Several weeks ago I asked my Oncologist Dr. F to cut my steroid dosage in half.  Before receiving chemo, I am pumped up with Pepcid (to inhibit histamine responses in my gut), Benedryl (to prevent allergic reactions) and Dexametheson (a steroid to crush my immune system).

The steroids were giving me a bad case of ‘roid rage.  I have a hard enough time holding my tongue as it is.  I can’t help it when I think you are an asshole … it’s written all over my face.  I thought the dose reduction was working …

Yesterday, only a few hours after getting my chemo (and steroid) infusion, I took the dogs out for a walk, since Matt had been working a split shift from 4am to 10am then 4pm to 8pm.  As Annie squatted to pee, some dude sitting on a lawn chair in front of his barbershop yells at me “Pick that shit up!”

“Excuse me?”

“PICK THAT SHIT UP!” 

“She just peed!”  I yell back as the dogs and I keep walking.

Dude says something unintelligible.

Uh oh.

At that point my anger has risen a few points, so I swung around and walked back through the parking long to confront him and his 6-foot buddy lounging in their lawn chairs in front of Badfellows.

“What did you say to me?”

Something unrepeatable.

The gates of hell opened.

“Fuck you.”

“He said pick it up and you swore at him.”  Says the other 6-foot dude.

I looked at him pointedly and said “I didn’t ask you.”

To the gentleman who kept on me about the dog shit, I flicked the roll of doggie poop bags on my dogs’ leash and said “I pick up the shit. She didn’t shit.  Are you a fucking asshole?  Do you say that to men or just pick on women?  You look like a small dick who harasses women.”

They both shut up.  I held my ground for a few seconds, then I walked away.

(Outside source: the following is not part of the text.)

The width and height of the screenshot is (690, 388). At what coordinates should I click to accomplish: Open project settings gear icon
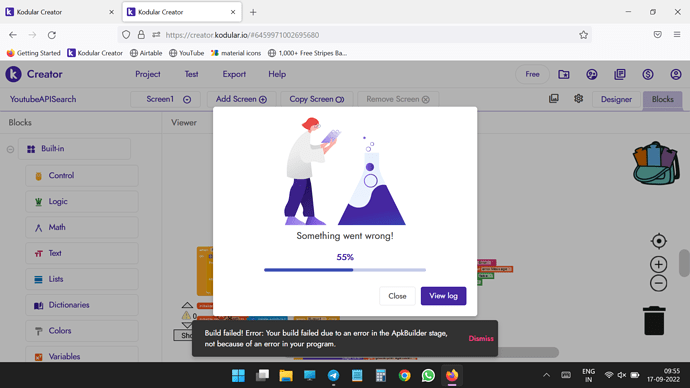pos(578,99)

Dude said something else.  So I turned around, put my finger in his face and said “Say one more word and I will have you charged with harassment.”

My poor son wonders if I am going to get my head shot off on the highways some day.

Today … at Shoppers Drug Mart, this pompous middle aged entitled man swerves onto the wrong side of the driveway, forcing me to go around him so he can illegally park in front of the stores.  I go park.  He saunters up to the mail box, mails his bills and walks back to his car.

Without missing a beat, Heather in her cool sunglasses … without any warmth or smile says “You must be so priviledged to have that parking spot.”

Old dude sputters and snorts at me.  I keep going.

And then this lady dumps her cart in this pileup:

cart pileup

There was only the orange cart smashed into the truck when I went into another store.  Another two carts and this lady adding hers.

So I said something along the lines of “Are you kidding me?  The cart corral is that way.”  She must have known I was feral because she took her cart and parked it properly.

Lively discussion on Facebook after posting that /rant on about our pet peeves.  It was even livelier than the discussion about my consult with my reconstructive surgeon.

Stop Petting my Peeves

I am going to take a chill pill and relax tonight.  The world can let out the breath it was holding …

Maybe I will go find the zen at the waterfront with the dogs.  Or paint.  Or bake.  Or take a boxing class this weekend to let all that pent up energy dissipate.  Or hit the driving range and whack the shit out of that little white ball.  Or retail therapy.  I need sex. (Don’t worry guys!  Remember I am submissive! 😀 )

OMG that reminded me of something.  When I posted a question about ‘roid rage in my cancer FB group, one lady admitted that her husband said that sex with her while she was on steroids was like having sex with an aligator.

No joke.

See ya later …

Thank God I only have five more weeks of steroids and chemo.

Chillin’

Lisa

P.S. What a gorgeous night!  The dogs and I walked … and walked … and walked!  Best summer evening this month.  Makes me happy to be alive.